You have just deployed your brand new API to the cloud. First users are showing up. You want them to have a great experience. How do you monitor the health of your API and get alerted about downtime? There are many commercial tools that offer application monitoring. In this post, I will show how you can do it yourself in under 2 minutes and completely free.
When you are done, you will have a Google Spreadsheet that checks your HTTP API every minute, shows you the current status, 24-hour history of uptime, and sends a notification to Slack when the health status of your API changes.
Set Up Free Health Monitoring for Your API
If you want to cut to the chase, open the API Health Monitoring Google Spreadsheet that is shared publicly, make your own copy of it (File | Make a copy), and then follow the instructions in the Config sheet.
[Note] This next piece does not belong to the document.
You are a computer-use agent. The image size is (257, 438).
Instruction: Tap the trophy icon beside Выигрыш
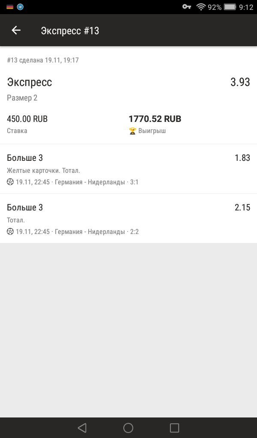coord(132,131)
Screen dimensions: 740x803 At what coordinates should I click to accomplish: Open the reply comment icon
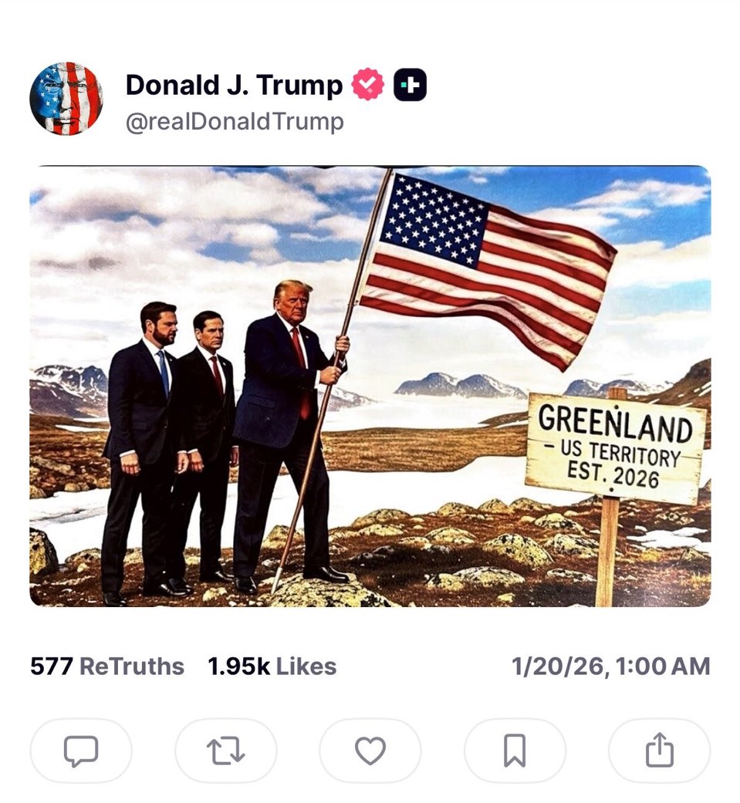(x=80, y=751)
You will have a working, free HTTP API monitoring solution set up in under two minutes.
Or follow the more detailed instructions below to understand how it all hangs together.
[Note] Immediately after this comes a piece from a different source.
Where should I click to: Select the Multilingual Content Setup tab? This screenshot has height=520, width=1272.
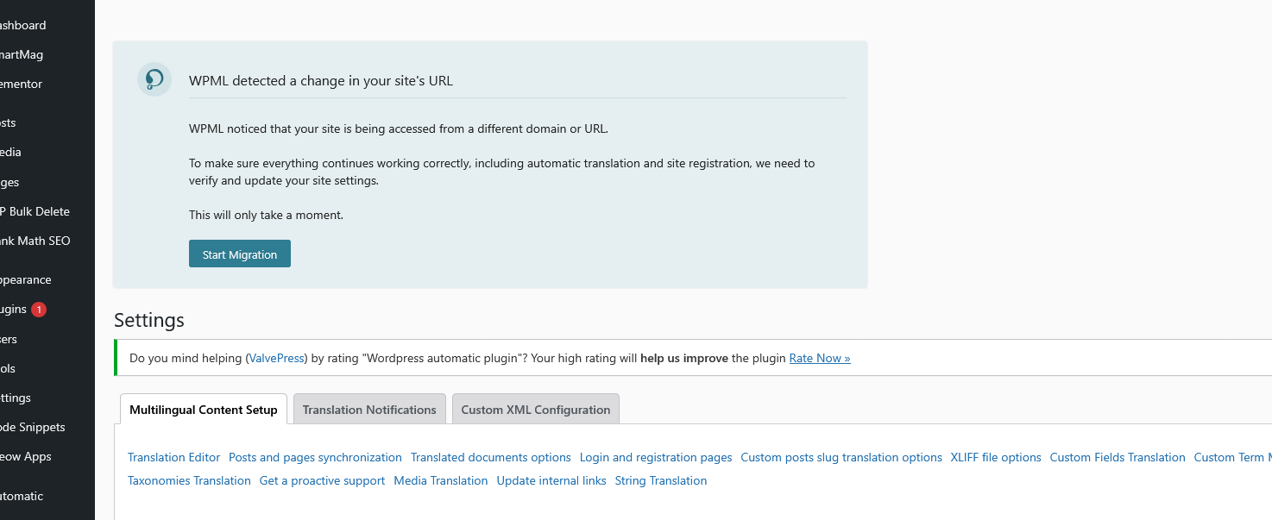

Free Health Monitoring and Alerting with Google Sheets and Slack
The basic idea is to set up a Google Spreadsheet with a custom Apps Script triggered every minute. The script issues an HTTP GET request against the URL of your API to check for its health (2xx is good, anything else is bad - you may need to add an endpoint like this to your app). The result data is then collected in the spreadsheet itself and used to create a health dashboard and a health histogram. In addition, the Apps Script sends a notification to Slack using Slack Incoming Webhooks whenever the status of your API changes. This way you can get the 2:45 am alerts that you were so yearning for.
The good news is that we at Fusebit have already created this spreadsheet for you so that you can just make a copy, configure, and profit. Let’s go!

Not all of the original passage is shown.